-- start Supplied records --
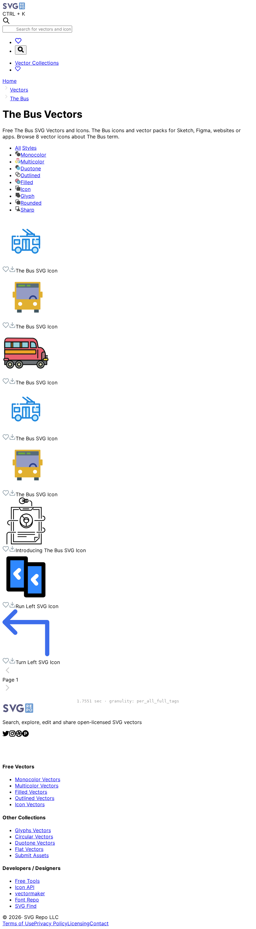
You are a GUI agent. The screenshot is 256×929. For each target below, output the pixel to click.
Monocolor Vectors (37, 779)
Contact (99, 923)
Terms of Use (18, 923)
-- end Supplied records --
-- start Supplied records --
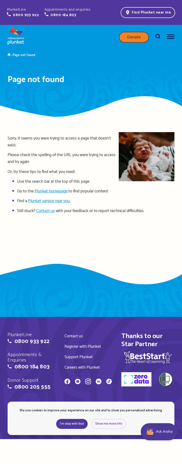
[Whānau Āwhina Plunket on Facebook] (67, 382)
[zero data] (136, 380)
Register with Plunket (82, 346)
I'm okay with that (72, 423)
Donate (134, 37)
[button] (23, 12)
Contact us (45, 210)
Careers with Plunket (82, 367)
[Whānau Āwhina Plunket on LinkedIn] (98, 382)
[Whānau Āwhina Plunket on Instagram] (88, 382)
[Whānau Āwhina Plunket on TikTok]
-- end Supplied records --
-- start Supplied records --
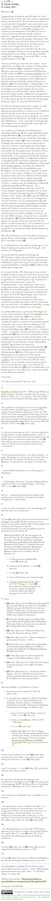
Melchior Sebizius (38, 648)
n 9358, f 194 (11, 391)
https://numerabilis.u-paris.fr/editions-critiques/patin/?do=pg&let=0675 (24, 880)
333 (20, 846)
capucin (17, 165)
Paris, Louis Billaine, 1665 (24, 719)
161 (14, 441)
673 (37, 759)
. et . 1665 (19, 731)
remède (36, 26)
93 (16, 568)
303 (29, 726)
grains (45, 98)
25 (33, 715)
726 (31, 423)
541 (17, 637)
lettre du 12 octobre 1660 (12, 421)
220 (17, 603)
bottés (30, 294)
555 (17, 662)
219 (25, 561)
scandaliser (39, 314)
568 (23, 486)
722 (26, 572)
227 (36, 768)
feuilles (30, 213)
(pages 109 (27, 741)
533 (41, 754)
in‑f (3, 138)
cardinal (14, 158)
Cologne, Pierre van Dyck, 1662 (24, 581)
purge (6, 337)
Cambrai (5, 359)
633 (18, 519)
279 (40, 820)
-- end Supplied records --
■ Required task
Copy the rows above word for word, from the row with "25 (33, 715)" to the row with "279 (40, 820)", both included.

■ Exercise output
25 (33, 715)
726 (31, 423)
541 (17, 637)
lettre du 12 octobre 1660 (12, 421)
220 (17, 603)
bottés (30, 294)
555 (17, 662)
219 (25, 561)
scandaliser (39, 314)
568 (23, 486)
722 (26, 572)
227 (36, 768)
feuilles (30, 213)
(pages 109 (27, 741)
533 (41, 754)
in‑f (3, 138)
cardinal (14, 158)
Cologne, Pierre van Dyck, 1662 (24, 581)
purge (6, 337)
Cambrai (5, 359)
633 (18, 519)
279 (40, 820)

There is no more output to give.